The Forensic Science Commission began investigating the Willingham case in 2008, hiring Maryland fire investigation expert Craig Beyler to examine the evidence used to convince a jury the fire that killed Willingham’s three daughters was deliberately set. Levy said Thursday he told the governor’s office “that it would be disruptive to make the new appointments right now.”
“The commission was at a crucial point in the investigation,” he said. Asked about the future of the Willingham investigation, he said, “I don’t know if it will ever be heard.”
Levy, a top prosecutor in Fort Worth, Texas, said he had asked to remain on the commission, but received no response from the governor’s office. Sam Bassett, the panel’s former chairman, said he also asked to remain.
If it wasn’t clear before, it is now: Gov. Perry is unfit to make life-and-death decisions on behalf of the citizens of Texas. That’s one sad fact that surely has been proven beyond a reasonable doubt.
Gov. Rick Perry looks like a desperate man with his decision to jettison the chairman of the state’s forensic science panel.
The panel’s post-mortem look at the Cameron Todd Willingham arson-murder case goes to the heart of Texas justice – including the governor’s role in it – and whether an innocent man was railroaded into the death chamber at Huntsville.
Since Perry signed off on the Willingham execution in 2004, his own accountability is at stake. So perhaps it’s no surprise that two days before the Texas Forensic Science Commission was to proceed with the case this week, Perry replaced the chairman and set things back.
This has the stink of avoidance for political reasons. It sends the message – intentional or not – that the governor was displeased with the speed and direction of the inquiry…
…No, a painfully thorough look at the evidence is exactly what’s called for, with no more malodorous delays.
In America, capital punishment is a national gang initiation rite. Typically, an aspiring politician is accepted into our Crips-and-Bloods, two-party political arena only after declaring for the death penalty.
Execution as gang initiation may have happened, but mostly it’s a recurring urban legend. Gang initiates are said to be cruising the streets with their headlights off, ready to assassinate passing motorists who flash their lights as a “turn-on-your-lights” courtesy. False warnings of random initiation killings in WalMarts seem to move faster than light.
Untrue as most of these stories are, there’s something in the national consciousness that makes us vulnerable to them.
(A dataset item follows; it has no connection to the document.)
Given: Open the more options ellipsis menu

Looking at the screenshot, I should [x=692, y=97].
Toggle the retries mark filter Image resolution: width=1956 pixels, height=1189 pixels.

Whatever that something is, it also plays a role in real-life executions carried out by the state on behalf of its citizens — us, whether or not we support the death penalty.
The 2004 Texas execution of Cameron Todd Willingham, a man experts say was innocent of the arson deaths of his three daughters (the fire that killed them wasn’t even arson) has brought capital punishment back to media prominence. Right-wingers, including Texas Gov. Rick Perry, who fired three board members of the state agency investigating Willingham’s execution, will want to reduce the case to a black-and-white shouting match over the death penalty.
Gov. Rick Perry, like Pilate before him, washed his hands of any responsibility for the execution of a man experts say was innocent. And now Perry has fired three board members of the state agency investigating the controversial 2004 execution of Cameron Todd Willingham. If ever there was a story that the Texas press corps should to pursue to the point of saturation coverage, this is it.
“Business as usual,” Perry told the Associated Press the firings were “business as usual.” No kidding. Last time it was just some university regents who no longer supported him. This time it was a group of people investigating whether Perry’s government killed an innocent man.